This blog is part of a series about the ways that members of the BirdNote community are working to #BringBirdsBack
“Storytelling is really one of the most powerful tools in learning. It puts facts into context so we can relate to them.” -Ray Hamlyn
The fight to #BringBirdsBack starts with statistics. According to a 2019 study published in the journal Science, we have lost 2.9 billion breeding birds in North America since 1970, or 29% of the population. For scientists and bird-lovers alike, these numbers are shocking. But can statistics alone communicate the gravity of this crisis?
Conservation messages are vital, but the way we send them is just as important.
That’s why I wanted to talk to Ray and Dory Hamlyn. They’re a husband-and-wife expedition travel team who produce remarkable wildlife videos and photos. Their YouTube page features many magnificent species of birds displaying their unique behaviors. Enjoy the courtship display of a Buff-breasted Sandpiper on the Alaskan Tundra, or watch the wake-up routine of a Long-eared Owl, just before beginning its nocturnal hunt. The videos are accompanied by Ray’s tranquil narration, along with background music that always seems to perfectly fit the character of the featured animal.
It’s clear that Ray and Dory aren’t just chasing birds; they’re chasing the excitement of sharing their observations with the world. They capture birds and other wildlife on camera in a way that illustrates wonder and tells a captivating story.
“If you just describe a problem without a story, people are not so prone to do anything about it,” says Ray. “But if you tell a story and apply it to the situation so they see what’s happening, like the tremendous decline in bird populations, it’s a powerful way to convince people to fix what’s wrong.”
The Hamlyns are responsible for one of my all-time favorite videos on YouTube, called “Dance of the Dunlins”.
The video begins with a flock of Dunlin resting on a pond, underneath the extraordinary landscape of Washington State’s Skagit Valley. After a brief introduction from Ray, the Dunlin Dance begins as the birds attempt to avoid a dive-bombing Peregrine Falcon. The result is an eight-minute ballet in mid-air, captured by the Hamlyns as one continuous shot. All the while, we hear triumphant symphonic music swelling along with the flock.
Ray and Dory had been working hard for three years to capture this dance. “I got so much footage of Dunlins at such distances under bad lighting, but that didn’t really tell a story,” Ray recounts. “Then, that one day, everything came together. Perfect weather, perfect lighting, super large flock… everything happened right, and then it just kept going! It was awesome.”
The video is so vivid that I had to ask what it was like to witness such a spectacle.

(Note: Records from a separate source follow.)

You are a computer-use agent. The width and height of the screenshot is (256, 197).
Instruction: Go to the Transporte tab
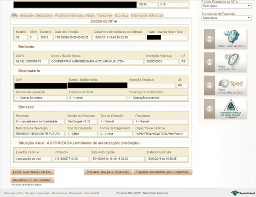[105, 15]
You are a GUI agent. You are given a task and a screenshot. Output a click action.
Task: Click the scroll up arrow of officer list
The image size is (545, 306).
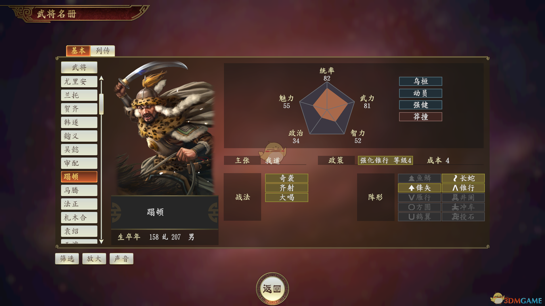point(101,78)
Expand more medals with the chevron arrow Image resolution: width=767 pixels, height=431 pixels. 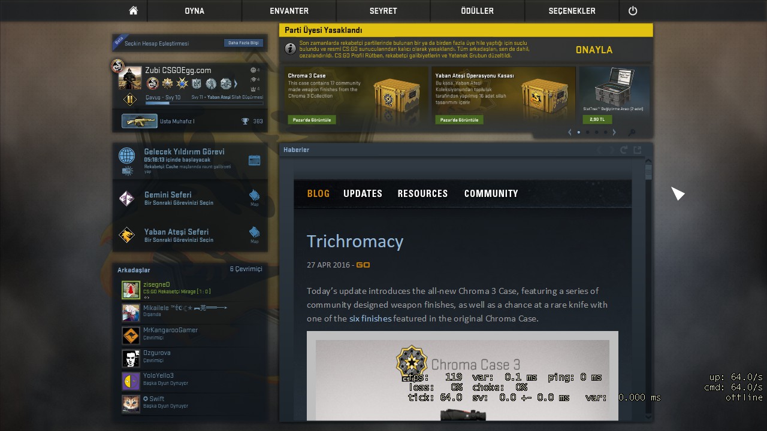235,84
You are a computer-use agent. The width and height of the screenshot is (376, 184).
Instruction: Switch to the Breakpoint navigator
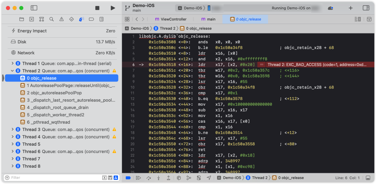click(92, 19)
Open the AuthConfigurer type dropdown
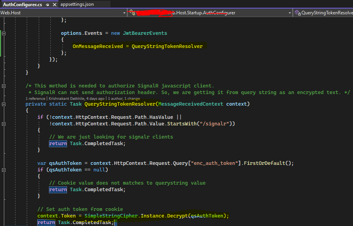 (x=290, y=12)
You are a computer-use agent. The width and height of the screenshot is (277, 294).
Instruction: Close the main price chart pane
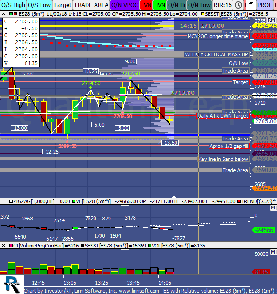(3, 14)
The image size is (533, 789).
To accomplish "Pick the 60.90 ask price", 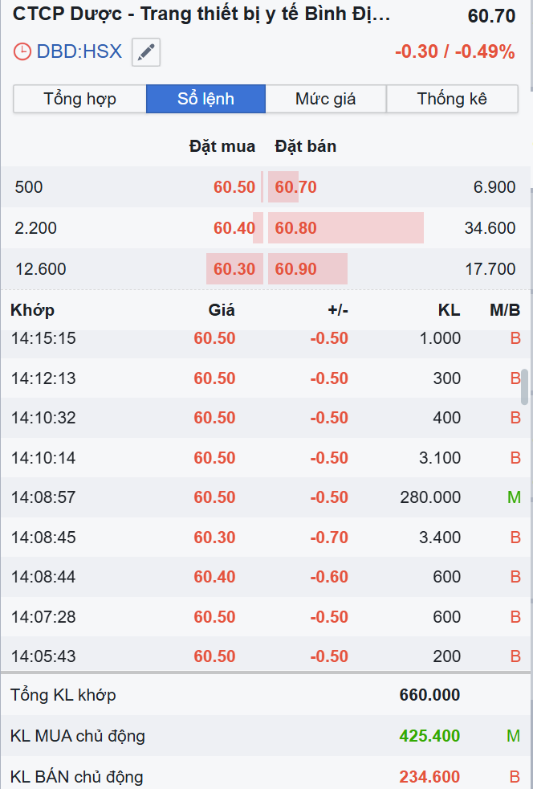I will [x=296, y=269].
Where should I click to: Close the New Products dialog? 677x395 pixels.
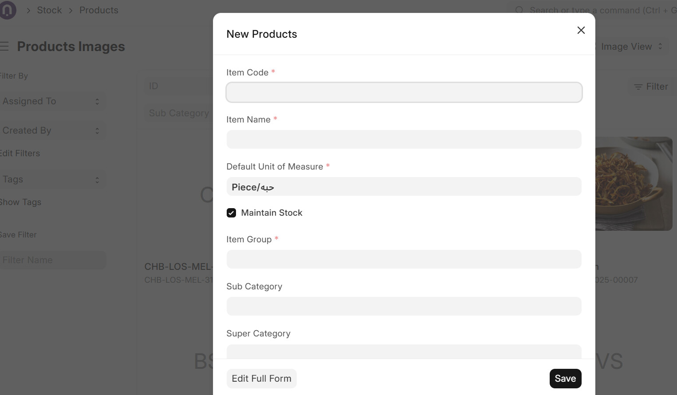point(581,30)
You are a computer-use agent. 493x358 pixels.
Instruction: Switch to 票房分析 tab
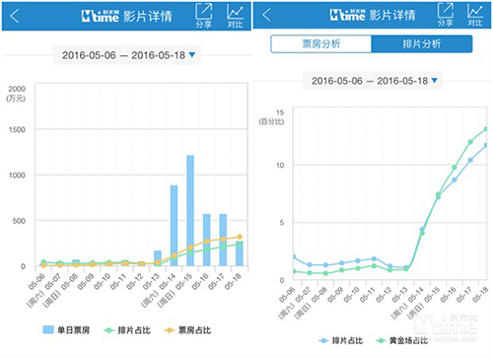(x=321, y=44)
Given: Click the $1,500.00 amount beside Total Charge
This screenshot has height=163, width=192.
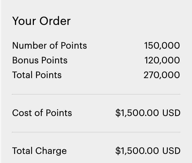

Dory says the most remarkable thing about that day was being so close as the birds started to land. “You could reach up and almost touch them,” she recalls. “It was just like being caught in the middle of a Dunlin cloud.”
Ray and Dory invite their audience to experience that sense of wonder and joy through the camera.
“Part of doing videos like this is just being a storyteller, like BirdNote,” Ray tells me. “And the more people you can reach, the more people will understand birds and have an appreciation for what birds do.”
Hearing that 3 billion birds in North America have vanished since 1970 is definitely staggering. But witnessing the dance of the Dunlin and learning that shorebird populations have declined by one-third might be enough inspiration to take conservation action.
I asked the Hamlyns what BirdNote fans can do to support birds, and I got some great suggestions:
- Help birds avoid collisions with glass.
- Install feeders in areas that cats cannot access.
- Participate in community science, such as the Cornell Lab of Ornithology’s eBird program.